A resident urged more transparency and infrastructure investment after multiple sanitary sewer overflows and reported water taste/odor. City Water Resource Management Director Eric Carson explained SSO reporting, rehabilitation efforts and regional causes for taste/odor tied to drought and algae blooms.

Auburn resident Robert Wilkins told the City Council on April 21 that recent sanitary sewer overflows (SSOs) and reports of sewage-like taste and odor in tap water have left residents concerned and demanding transparency about infrastructure performance and public spending.

"We deserve full transparency on whether there is any connection," Wilkins said, listing SSO incidents on March 9 (near 101 Carter Street), March 18 (wooded area beside 604 South Dean Road), April 10 (near 344 Bowden Drive) and April 15 (median of West Magnolia Avenue). He said the city's system has grown since early plants were built and that residents are paying "premium rates for a system that keeps overflowing." He also criticized what he characterized as large corporate incentives and urged a citizen-majority task force and clearer public records access.

City staff responded that the city reports SSOs by fiscal year on its website and that Auburn reports every incident it knows about, whether small or large. Eric Carson, Water Resource Management Director, outlined the city's ongoing sanitary sewer evaluation studies (SSES), annual prioritization of basins for rehabilitation, and recent rehabilitation of specific outfall basins.

Carson said the number of SSOs typically ranges between 10 and 15 per year and that many incidents are caused by blockages (roots, grease, construction debris) or isolated collapses rather than broad system-capacity failures. He said the city has completed hydraulic models for north- and south-side basins and has a moratorium in some areas while addressing capacity where needed.

On taste and odor, Carson said Auburn buys treated water from Opelika, which draws from Saugahatchee Lake and Lake Harding. He said algae and nutrient issues developed there over the past decade and that Opelika is designing a carbon contact treatment system with a construction timeline that could begin design work in 2028 and reach operation around 2030–2031. Carson also tied recent taste-and-odor problems to an extended drought and lake-level management, noting a cumulative rainfall deficit of about 31 inches over 16 months at local gauges.

City Manager (Ms.

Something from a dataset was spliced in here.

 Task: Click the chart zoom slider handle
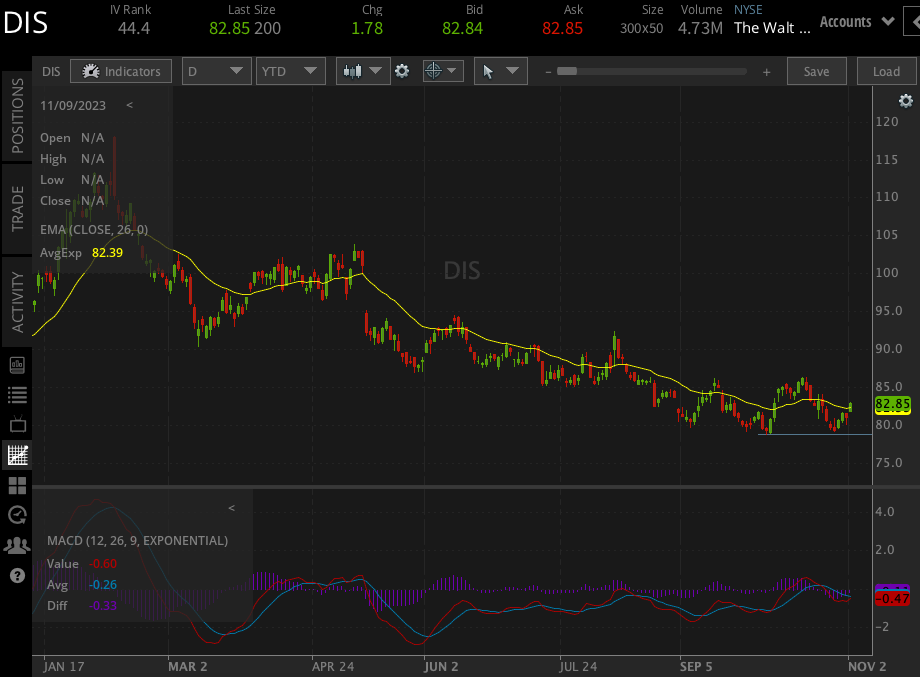point(567,71)
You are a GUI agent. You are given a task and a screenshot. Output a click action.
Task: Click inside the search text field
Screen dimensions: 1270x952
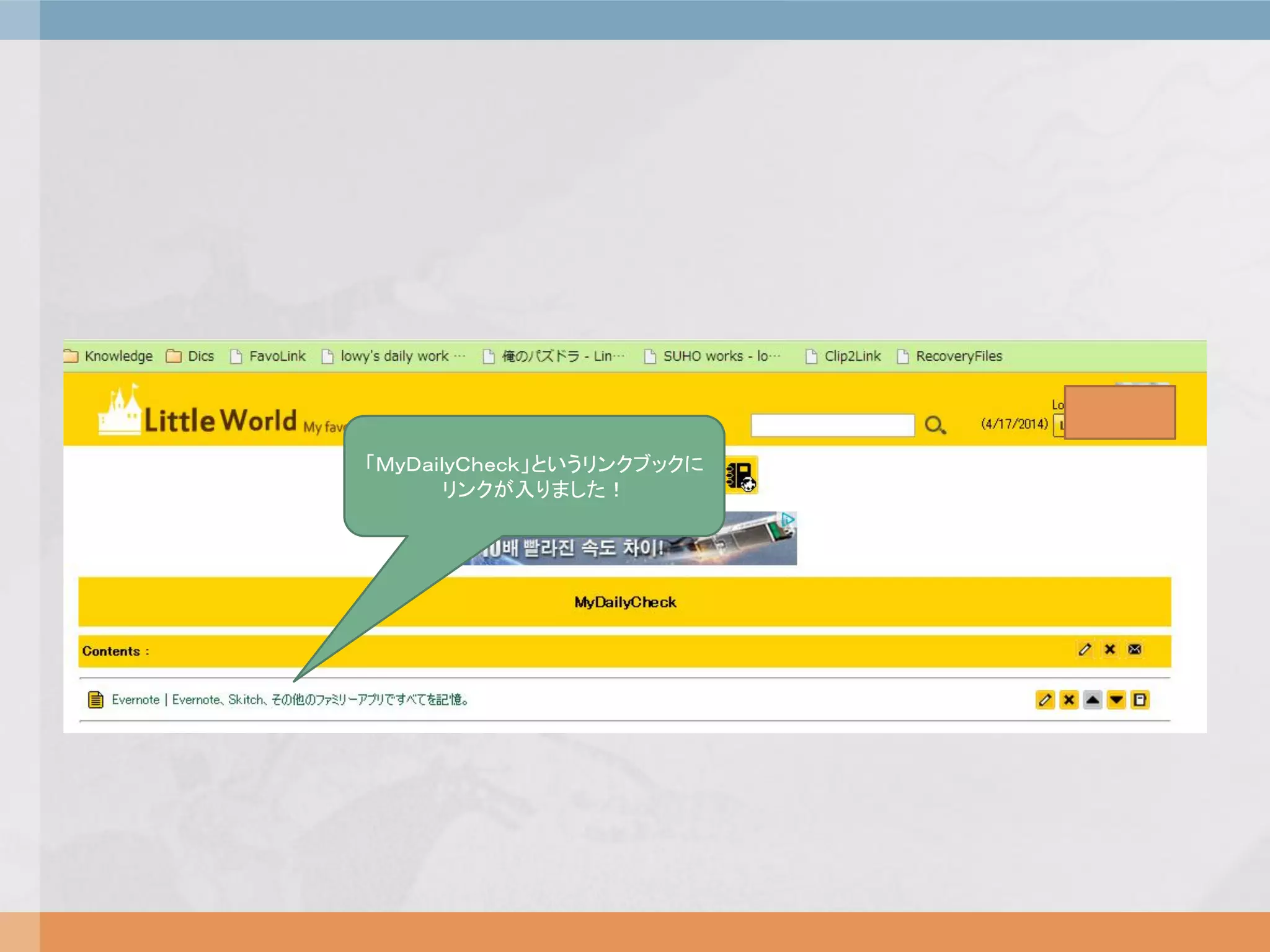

Crouch) and council members emphasized the legal and operational separation between potable water and sewer systems and rejected suggestions that potable water and sewer flows were being mixed. "If it did, it would be reported," the city manager said, calling claims that the systems were being mixed "preposterous and flat out offensive to the staff who are professional." City staff said they would provide the council with a water-board memo and would bring a drought-phase recommendation to the water board and council if adopted.

Council members and staff noted ongoing actions: SSES rehabilitation projects, traffic on moratoriums for some basins, continued coordination with Opelika on treatment improvements, and a forthcoming water-board recommendation likely to implement a phase 2 drought restriction effective May 1 (if adopted) that would include irrigation limitations and higher fees for high users.

The exchange left technical details on planning and long-term infrastructure investments in the record; Wilkins' broader policy criticisms about incentives and governance were rebutted by council members and staff during the meeting.